In clinical trials of LUPRON DEPOT 11.25 mg, adverse events of asthma were reported in women with pre-existing histories of asthma, sinusitis, and environmental or drug allergies. Symptoms consistent with an anaphylactoid or asthmatic process have been reported postmarketing.
Delayed hypersensitivity
Delayed hypersensitivity reactions including the severe cutaneous adverse reactions (SCAR) of Stevens-Johnson Syndrome (SJS) and Toxic Epidermal Necrolysis (TEN) have been very rarely reported post-marketing in association with leuprolide-containing therapy [see Adverse Reactions ( 6.2)]. Discontinue future leuprolide therapy at first signs or symptoms of a delayed hypersensitivity reaction, and treat patients according to current treatment guidelines.
5.4 Initial Flare of Symptoms
Following the first dose of LUPRON DEPOT 11.25 mg, sex steroids temporarily rise above baseline because of the physiologic effect of the drug. Therefore, an increase in symptoms may be observed during the initial days of therapy, but these should dissipate with continued therapy.
5.5 Convulsions
There have been postmarketing reports of convulsions in women on GnRH agonists, including leuprolide acetate. These included women with and without concurrent medications and comorbid conditions.
5.6 Clinical Depression
Depression may occur or worsen during treatment with GnRH agonists including LUPRON DEPOT 11.25 mg [see Adverse Reactions ( 6.1)]. Carefully observe women for depression, especially those with a history of depression and consider whether the risks of continuing LUPRON DEPOT 11.25 mg outweigh the benefits. Women with new or worsening depression should be referred to a mental health professional, as appropriate.
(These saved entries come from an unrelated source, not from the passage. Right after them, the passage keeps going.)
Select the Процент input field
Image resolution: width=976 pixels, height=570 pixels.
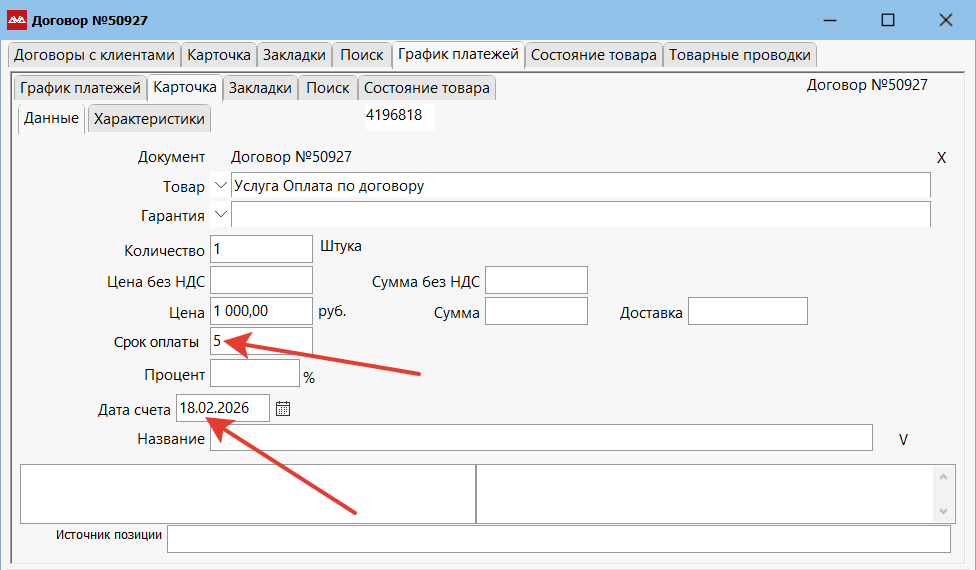tap(254, 374)
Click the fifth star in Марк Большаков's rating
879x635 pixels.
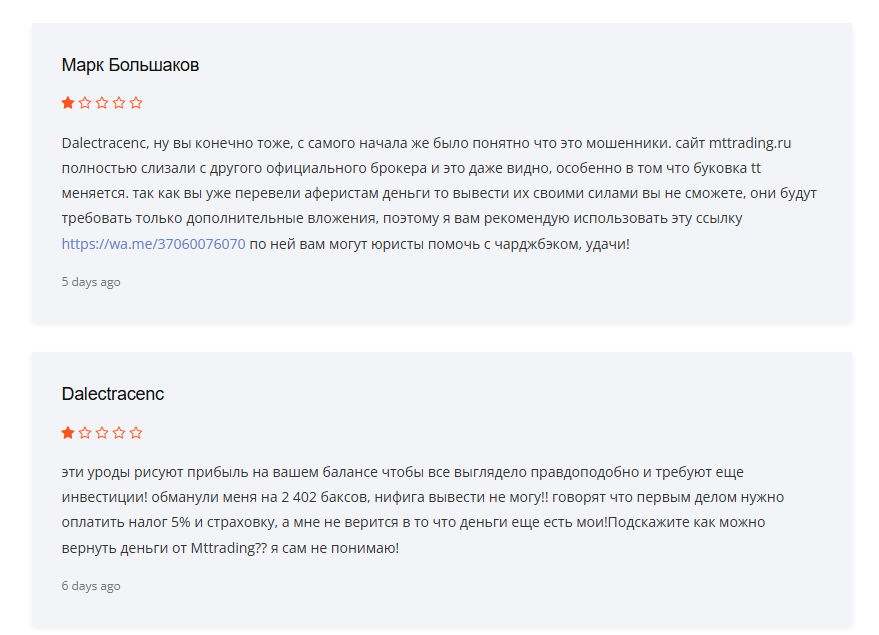[x=136, y=102]
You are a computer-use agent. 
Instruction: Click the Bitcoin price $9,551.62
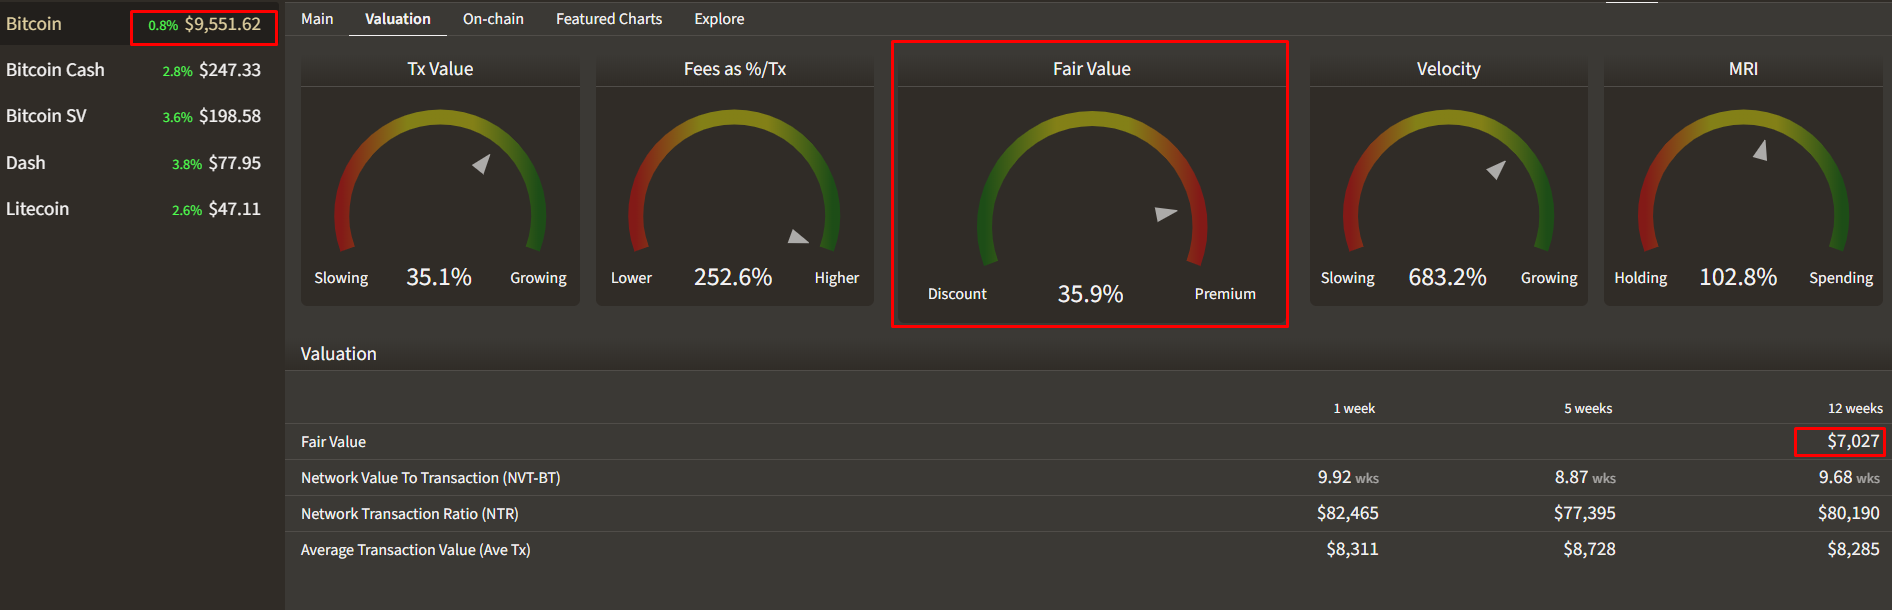click(222, 24)

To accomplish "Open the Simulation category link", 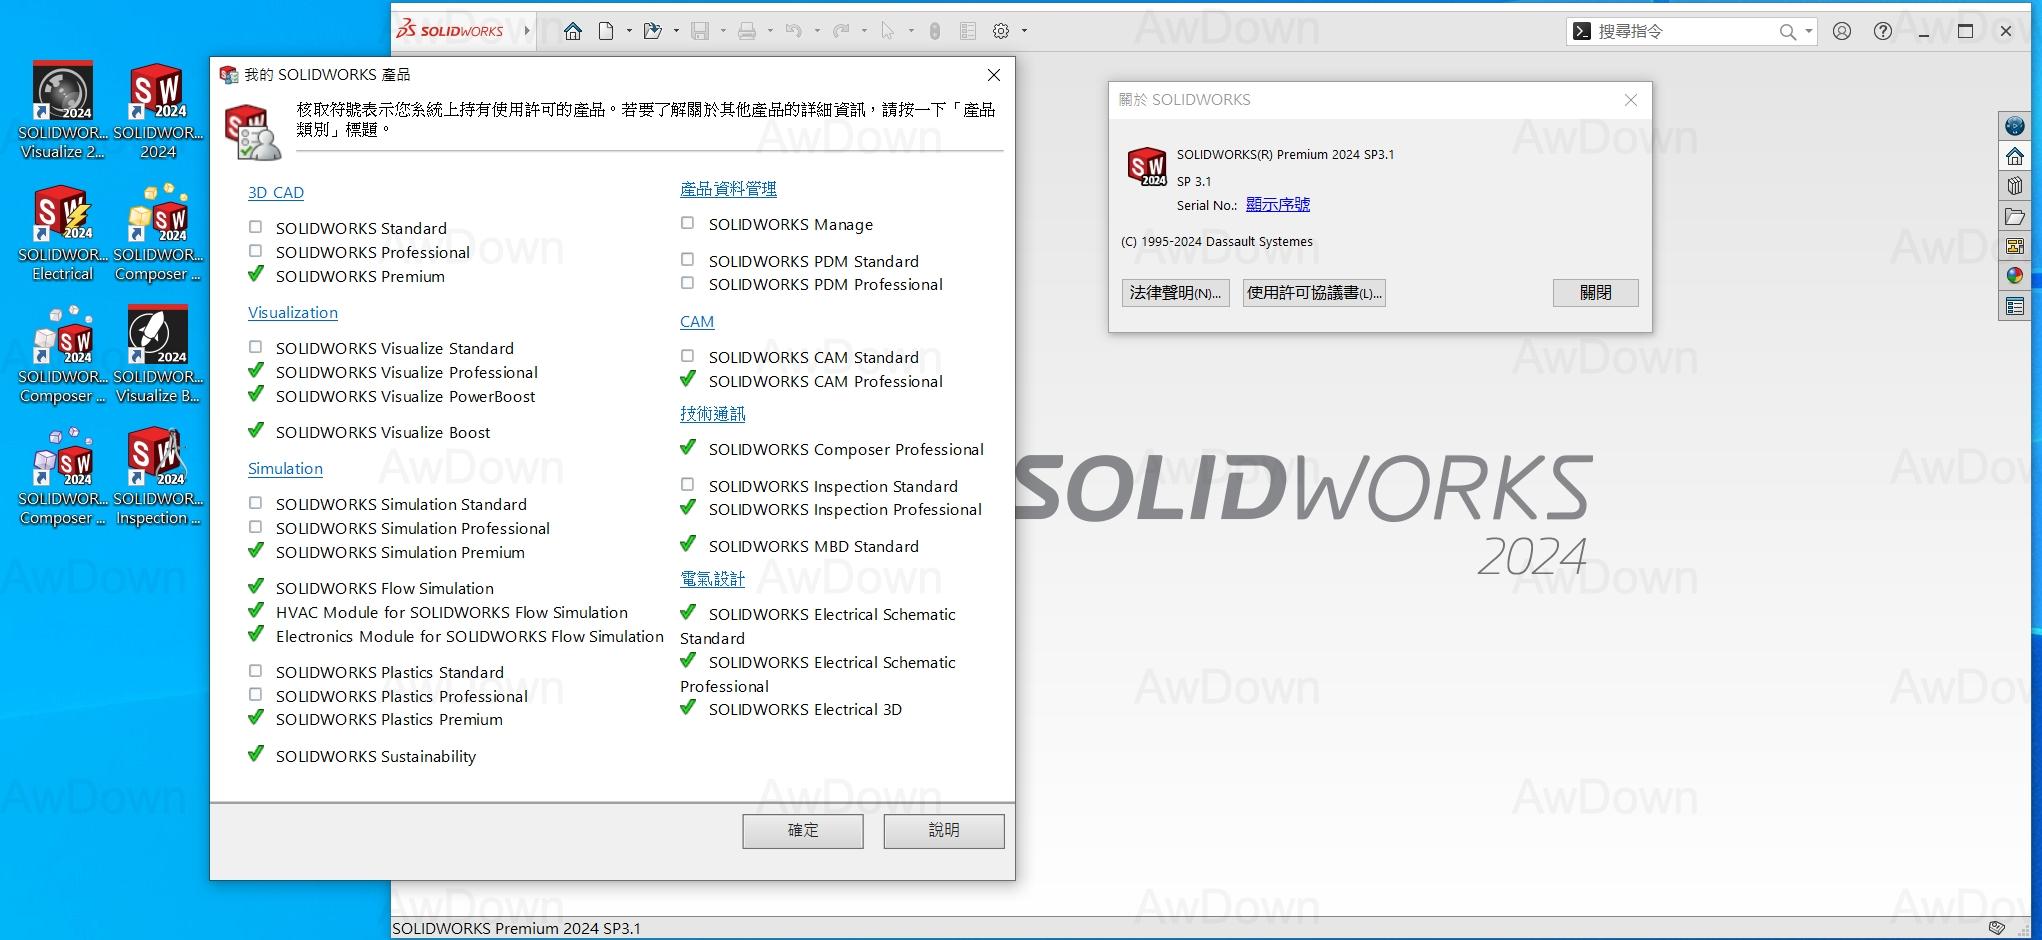I will coord(285,469).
5.7 Risks Associated with Norethindrone Combination Treatment
If LUPRON DEPOT 11.25 mg is administered with norethindrone acetate, the warnings and precautions for norethindrone acetate apply to this regimen. Refer to the norethindrone acetate prescribing information for a full list of the warnings and precautions for norethindrone acetate.